# TASK GOAL
Please output exactly the lines below, starting at the line that has "Task: Click the TianYanCha logo in header" and ending at the line that has "The height and width of the screenshot is (876, 1440).", both included; leave out all pictures and include nothing else.

# RAW DATA

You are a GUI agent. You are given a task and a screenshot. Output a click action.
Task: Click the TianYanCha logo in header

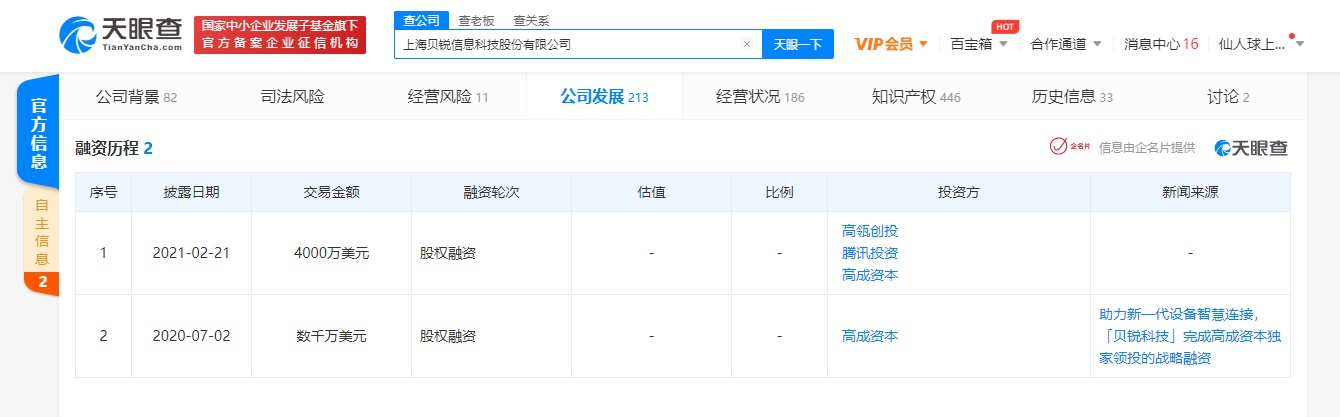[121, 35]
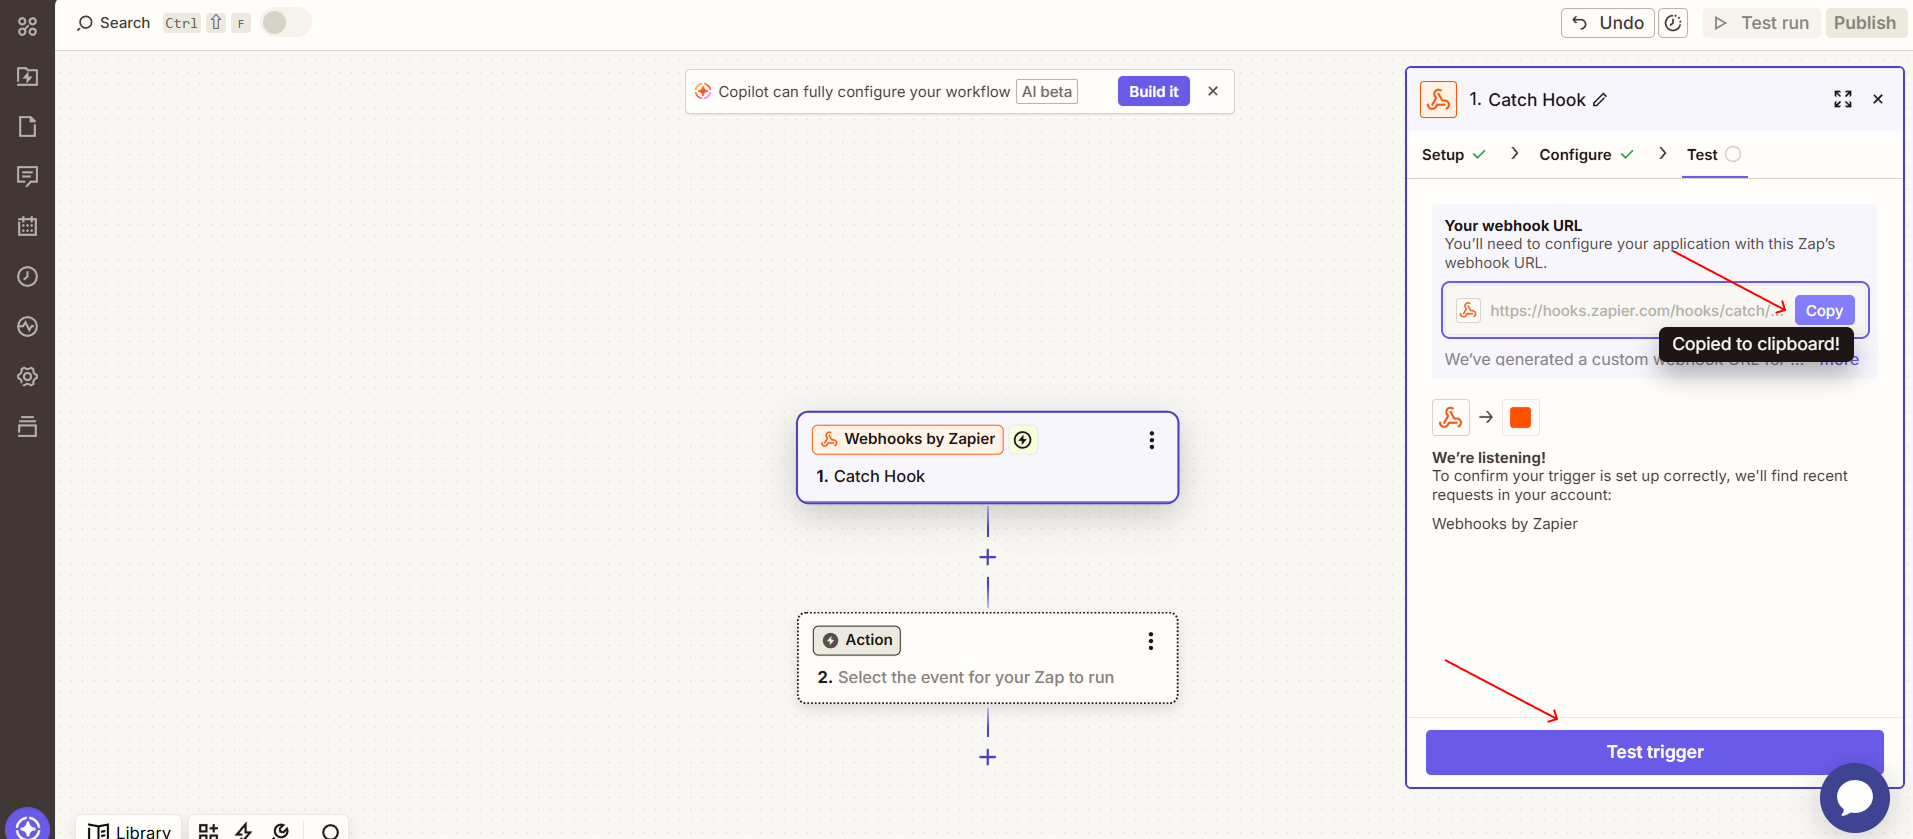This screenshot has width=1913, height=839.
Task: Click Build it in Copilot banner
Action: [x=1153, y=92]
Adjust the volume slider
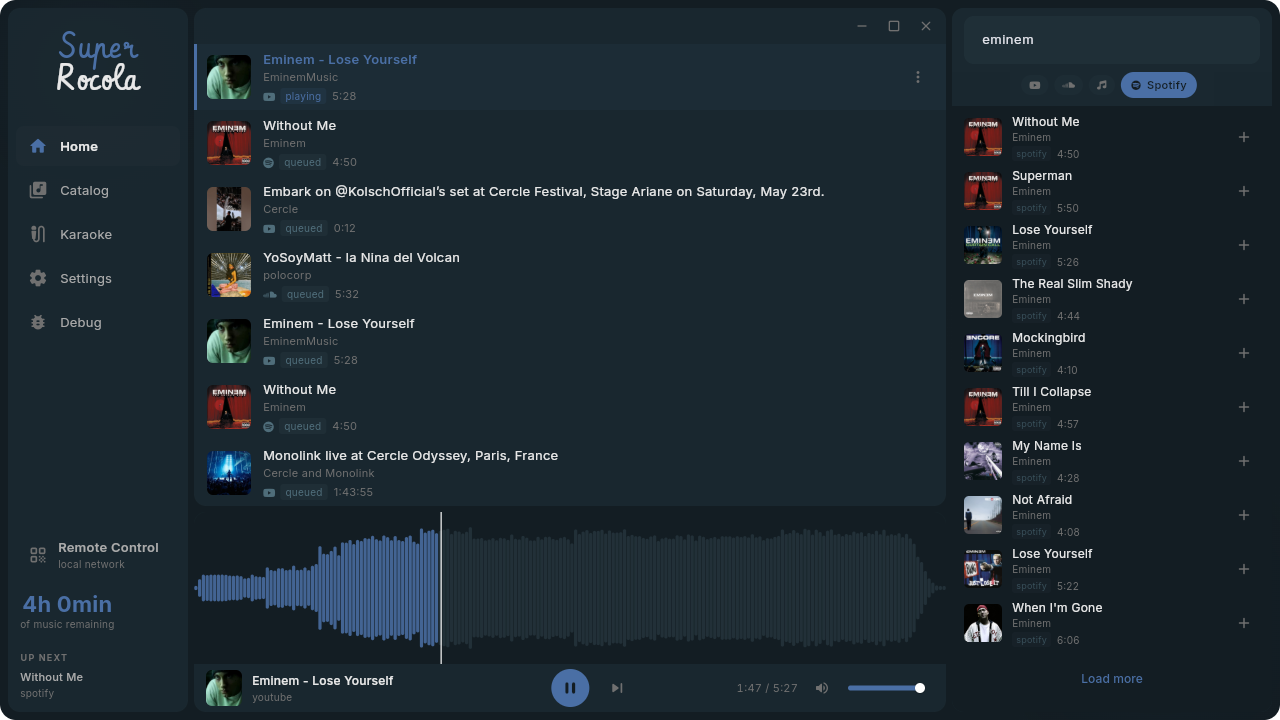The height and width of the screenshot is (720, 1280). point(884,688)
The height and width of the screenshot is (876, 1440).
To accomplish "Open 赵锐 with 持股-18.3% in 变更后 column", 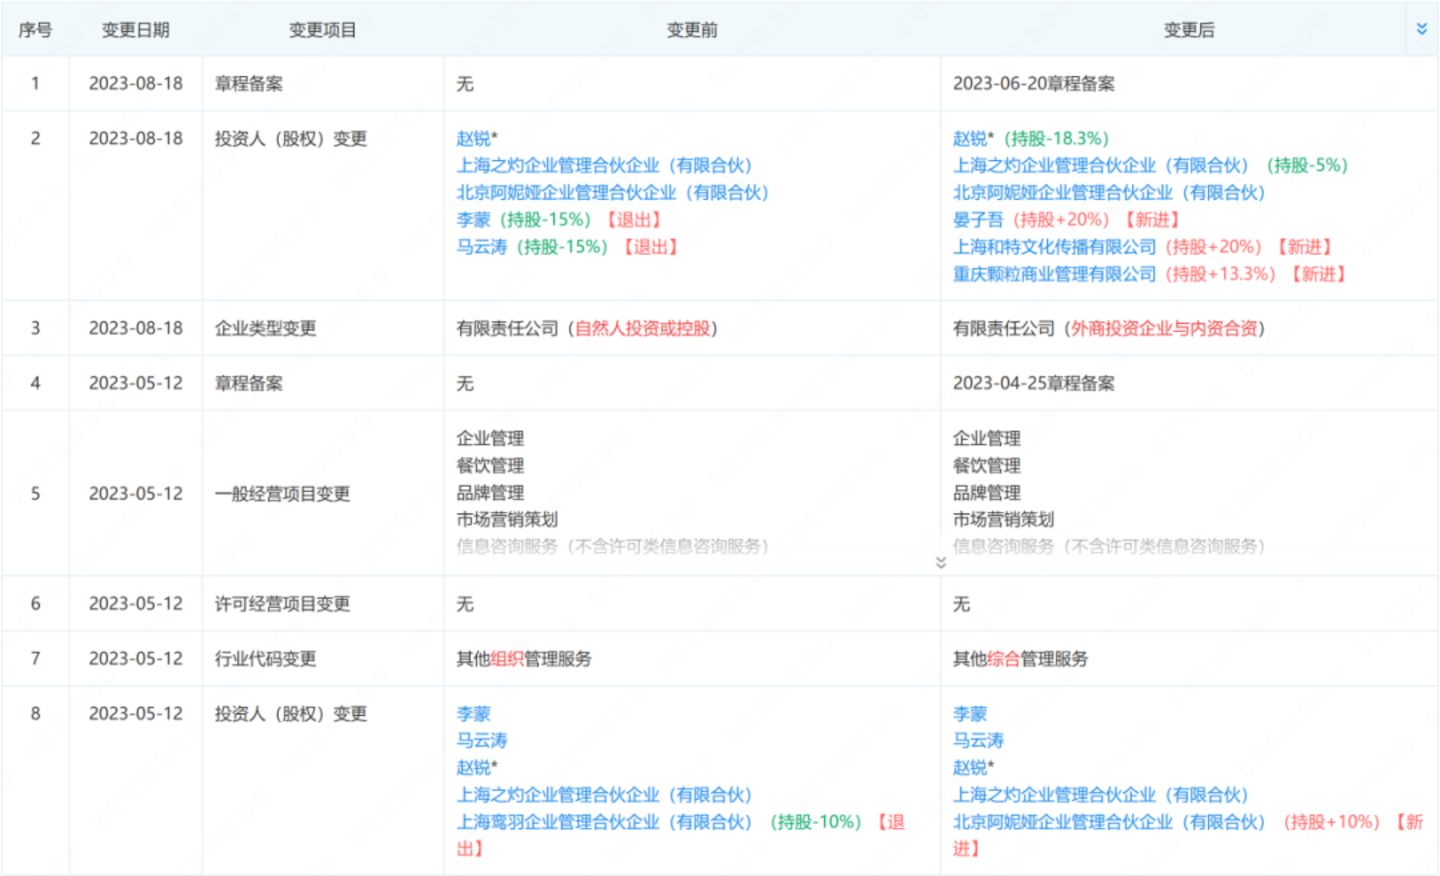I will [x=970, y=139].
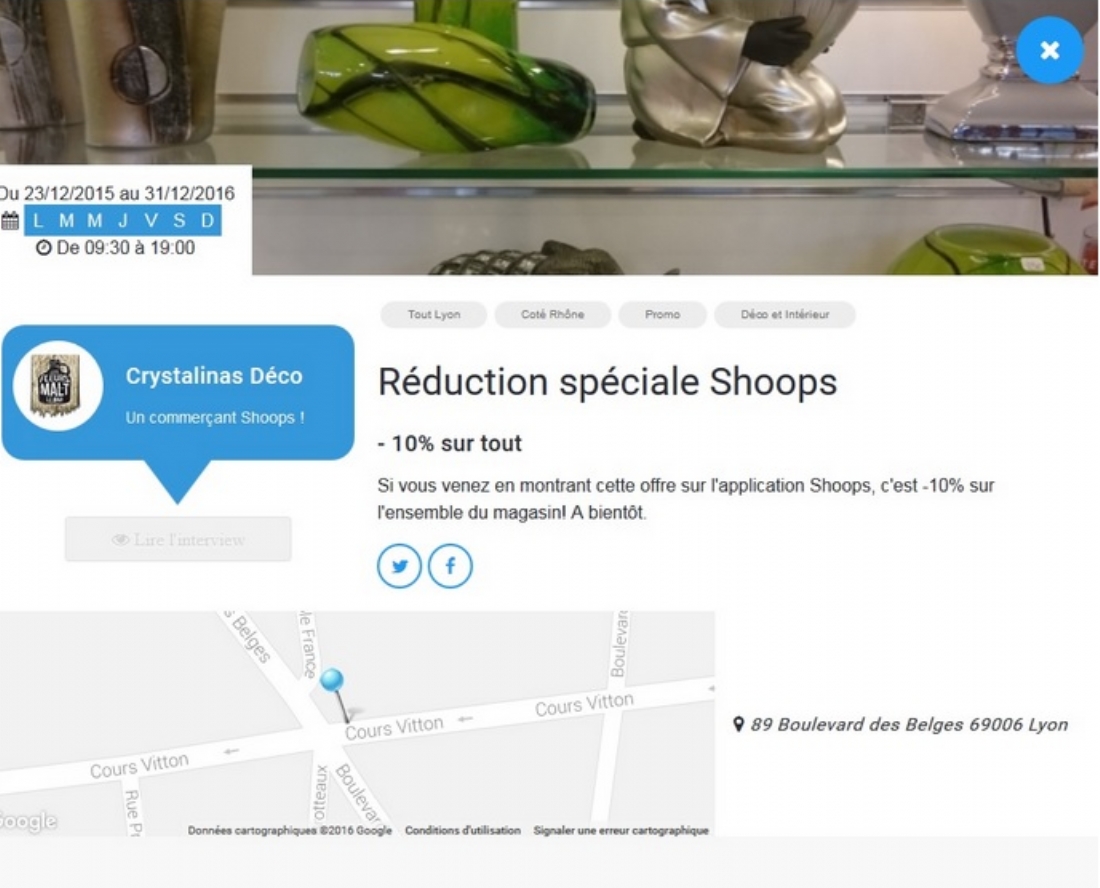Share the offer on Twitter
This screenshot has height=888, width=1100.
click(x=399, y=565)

# WRITTEN REPLY
Task: Click the TianYanCha logo in header

[121, 35]
This screenshot has width=1913, height=839.
Task: Click Build it in Copilot banner
Action: [x=1153, y=92]
Adjust the volume slider
The height and width of the screenshot is (720, 1280). point(884,688)
The height and width of the screenshot is (876, 1440).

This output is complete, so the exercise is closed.